Chief Petty Office Dana Warr said the disabled Golden Seas and the tow vessel Tor Viking II have about 150 nautical miles of travel ahead of them despite being just 30 miles south of the harbor as of Monday afternoon.
That's because the ships must pass through a safe shipping lane that will require them to travel northeast, then cut back west and ultimately south before entering the harbor, Warr said.
The 738-foot Golden Seas was traveling from Vancouver, British Columbia, to the United Arab Emirates when it suffered engine trouble Friday morning. The vessel was unable to power through rough waves and was in danger of running aground.
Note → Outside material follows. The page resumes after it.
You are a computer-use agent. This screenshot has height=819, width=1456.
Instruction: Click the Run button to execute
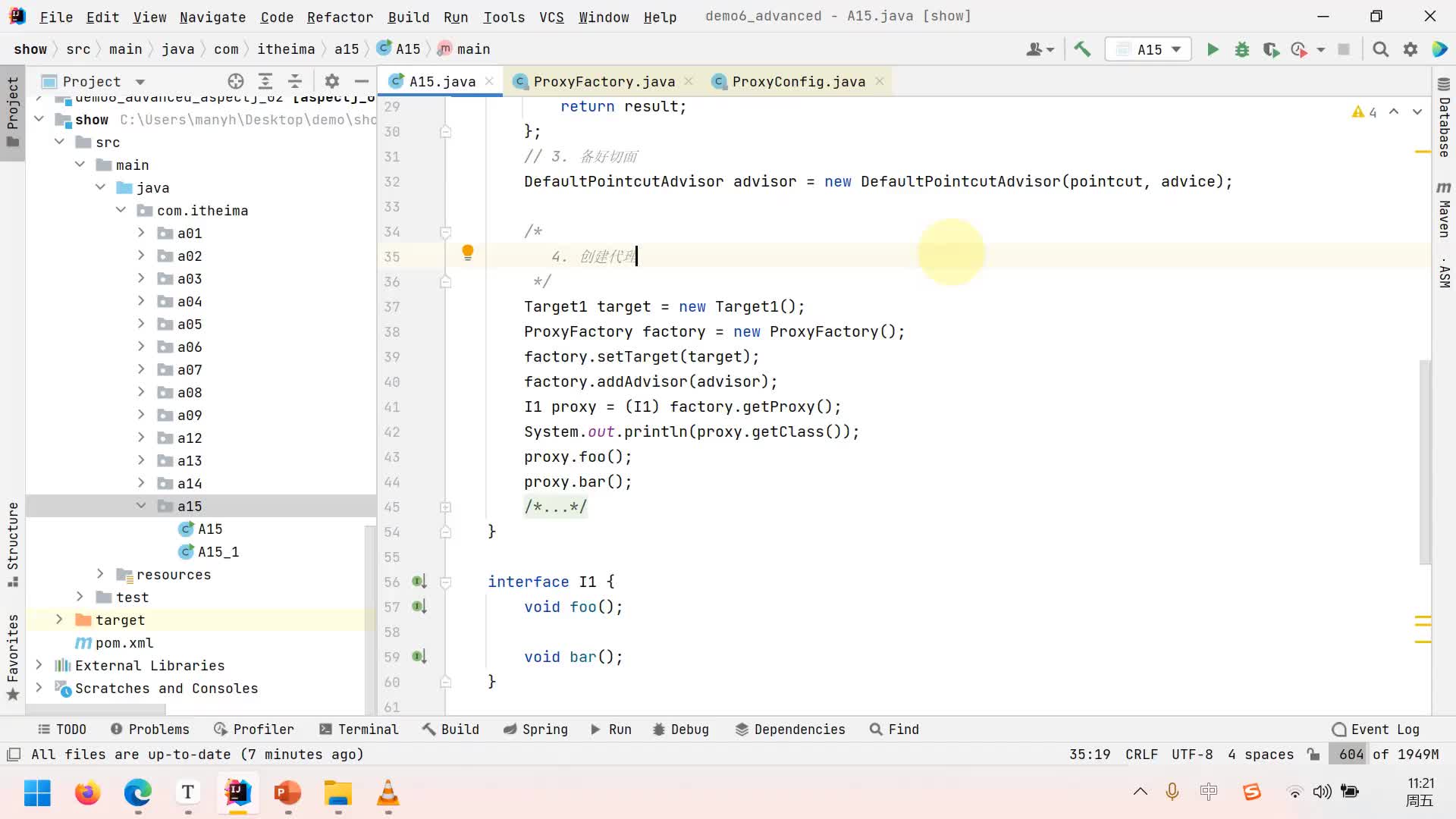pyautogui.click(x=1214, y=49)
The ship is carrying canola seed used for making canola oil as well as more than 450,000 gallons of crude oil, 11,700 gallons of diesel fuel and 10,000 gallons of lube oil. It is owned by the Greek company Allseas Marine.
The Tor Viking II reached the ship on Saturday and began towing it towards Dutch Harbor.
Rough seas on Sunday forced the captain of the tug to shift course to the south to avoid high seas that could complicate the tow effort.
Although the weather has not improved significantly since Sunday, it has not yet hampered the operation, Warr said.
"Everything's going great," Warr said.